Ein Bauer hatte eine Kuh krank, von welcher er glaubte, daß sie wohl behext sein könne. Er ging deshalb zu einem Hexenmeister, und dieser sagte ihm, seine Kuh sei wirklich behext, und es sei schon zu spät, sie wieder gesund zu machen, sie werde sterben. Aber sobald sie tot sei, solle er sie gleich aufschneiden, das Herz, während es noch warm sei, herausnehmen und, ohne es anzusehen, in einem Kessel oder Topfe mit Wasser auf das Feuer setzen und kochen. Dann werde die Hexe sich zeigen müssen; sie werde kommen und etwas leihen wollen, aber er solle sich in Acht nehmen, daß er ihr nichts gebe; denn wenn er das tue, so könne er ihm nicht helfen, auch werde ihm noch viel mehr Unheil widerfahren. Der Bauer befolgte den Rat genau. Kaum war die Kuh tot, so schnitt er sie auf, nahm das Herz heraus und warf es, ohne es anzusehen, in einen Topf mit Wasser, der schon auf dem Feuer hing. Es dauerte nicht lange, so kam in hastiger Eile eine Nachbarsfrau und wollte etwas leihen. Aber der Bauer schlug es ab, indem er sagte: »Ich leihe nicht aus.« Sie fing an, [443] dringender zu bitten, sie sei gerade verlegen darum, sie werde es gleich wieder zurückbringen; er aber wollte von nichts wissen.
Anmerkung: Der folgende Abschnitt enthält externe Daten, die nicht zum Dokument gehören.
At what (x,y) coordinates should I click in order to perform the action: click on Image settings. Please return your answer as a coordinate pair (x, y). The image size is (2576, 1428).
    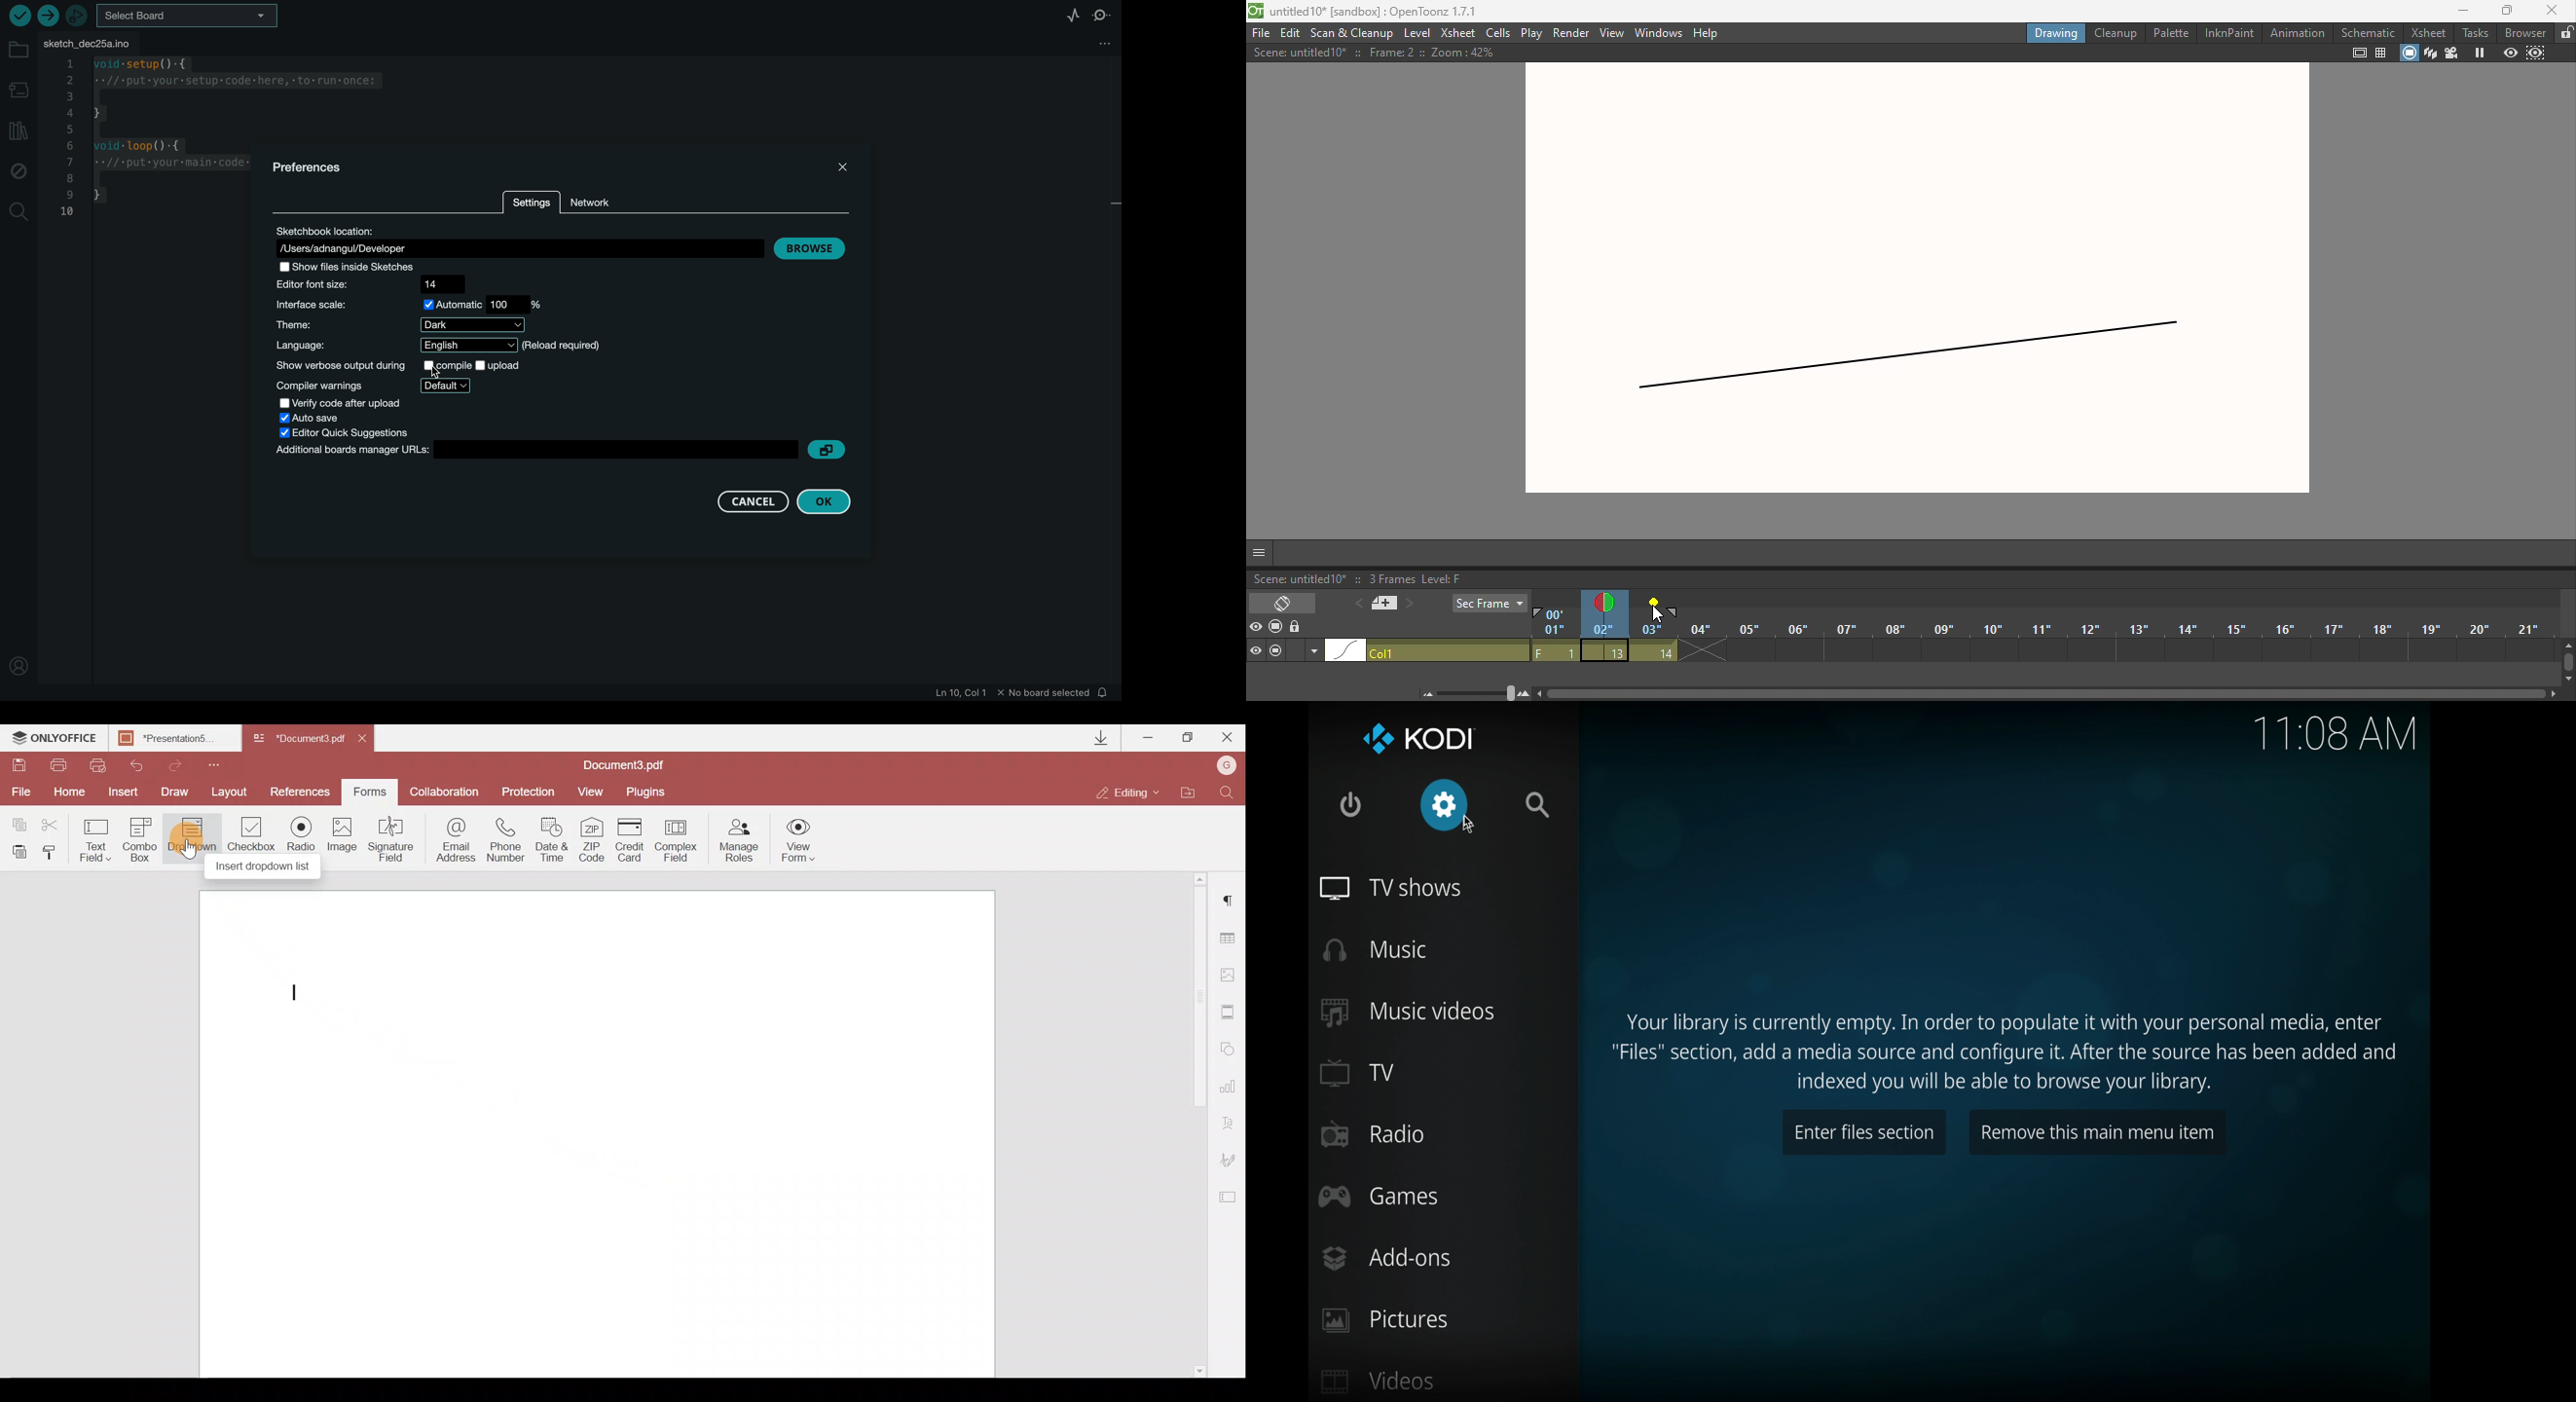
    Looking at the image, I should click on (1231, 974).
Da wurde die Frau ganz ungeduldig und fragte, was sie dort auf dem Feuer hätten? Der Bauer aber sagte: »Das ist deine Sache nicht, ich kann doch kochen, was ich will.« Da die Frau nun gar keinen Ausweg sah, gab sie sich als Hexe zu erkennen und bat, er möge doch den Topf vom Feuer nehmen, sie werde ihm auch nie wieder Schaden tun. Noch blieb der Bauer fest. Aber nun fing sie ganz jämmerlich an zu weinen und versprach, ihm allen Schaden wieder zu ersetzen, den sie ihm angetan; er solle doch das Herz vom Feuer nehmen und in die Erde vergraben, sonst müsse sie sterben. Endlich ließ sich der Bauer erweichen und grub das Herz tief in die Erde ein. Sie hat ihm nachher allen Schaden ersetzt, sein Vieh ist nachher nie wieder behext gewesen; die Frau aber hat noch lange krank liegen müssen, weil das Herz schon zu heiß gewesen ist. (Visbek.)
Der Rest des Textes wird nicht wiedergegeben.